Mitochondrial Membrane Potential Regulates Nuclear Gene Expression in Macrophages Exposed to PGE2 (RNA-seq)

Metabolic engagement is intrinsic to immune cell function. Prostaglandin E2 (PGE2) has been shown to modulate macrophage activation, yet how PGE2 might affect metabolism is unclear. Here we show that PGE2 causes mitochondrial membrane potential (Δψm) to dissipate in interleukin-4 activated macrophages (M(IL-4)). Effects on Δψm are a consequence of PGE2-initiated transcriptional regulation of genes in the malate-aspartate shuttle (MAS), particularly GOT1. Reduced Δψm causes alterations in the expression of 126 voltage regulated genes (VRGs) including Resistin like molecule-α (RELMα), a key marker of M(IL-4), and genes that regulate cell cycle. The transcription factor ETS variant 1 (ETV1) plays a role in the regulation of 38% of the VRGs. These results reveal ETV1 as a Δψm-sensitive transcription factor, and Δψm as a mediator of mitochondrial-directed nuclear gene expression.

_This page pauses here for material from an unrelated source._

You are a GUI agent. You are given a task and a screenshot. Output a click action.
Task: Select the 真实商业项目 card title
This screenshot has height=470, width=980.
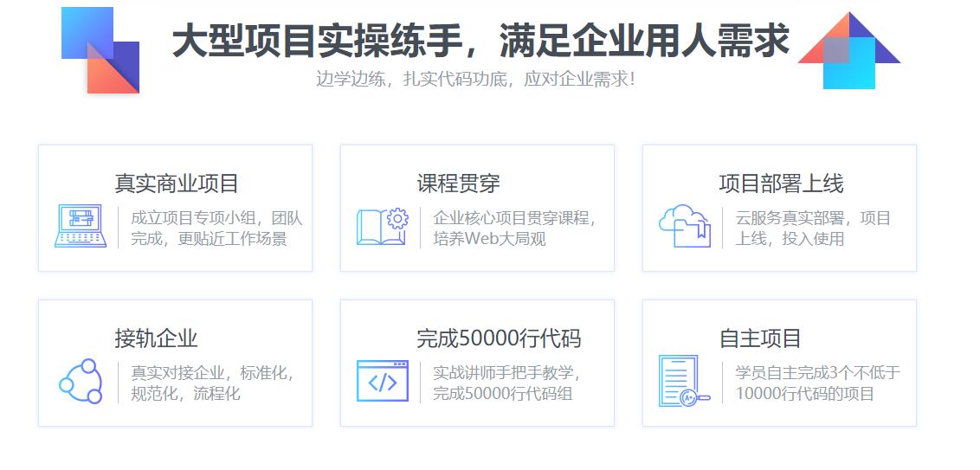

RNA-seq was performed on bone marrow derived macrophages (triplicate) exposed to IL-4 alone or in combination with PGE2 or Valinomycin plus no stimulation controls. In addition, RNA-seq was performed on bone marrow derived macrophages stimulated in the same way as before, however the transcription factor ETV1 was knocked down.